Give back the full listing exactly, setting the pictures aside.

### MATERIAL SUPPLIED

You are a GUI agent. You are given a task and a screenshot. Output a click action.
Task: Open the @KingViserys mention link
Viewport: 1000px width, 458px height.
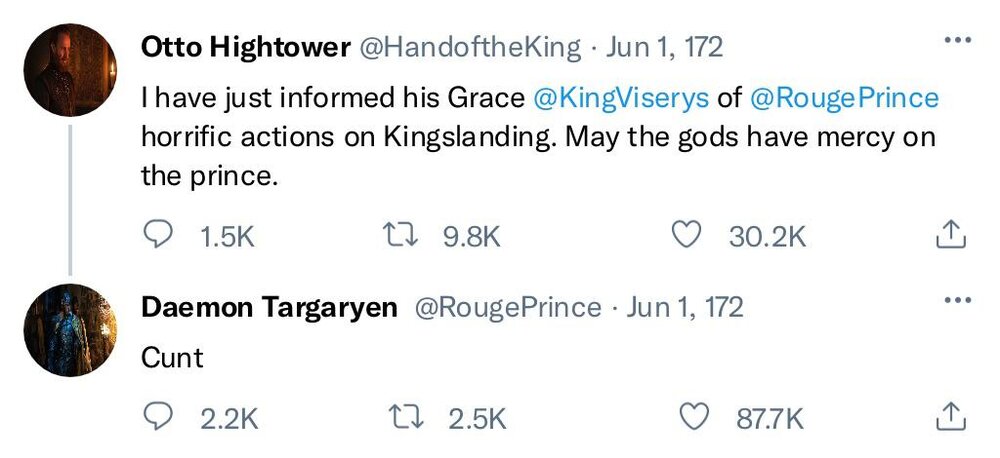pos(622,98)
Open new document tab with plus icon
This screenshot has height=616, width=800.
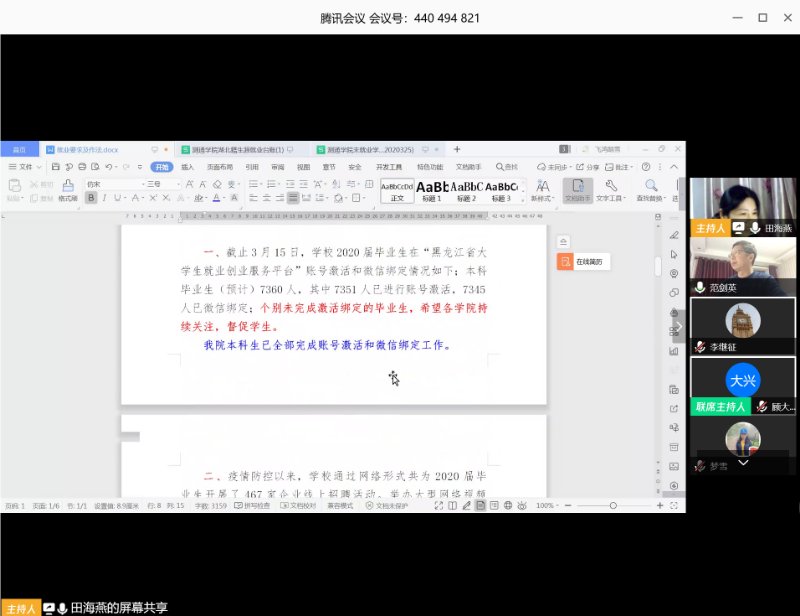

######

SOLUTION FOR THIS EXERCISE:
You are a GUI agent. You are given a task and a screenshot. Output a click action.
Task: Open the @KingViserys mention link
Viewport: 1000px width, 458px height.
pos(622,98)
Open new document tab with plus icon
This screenshot has height=616, width=800.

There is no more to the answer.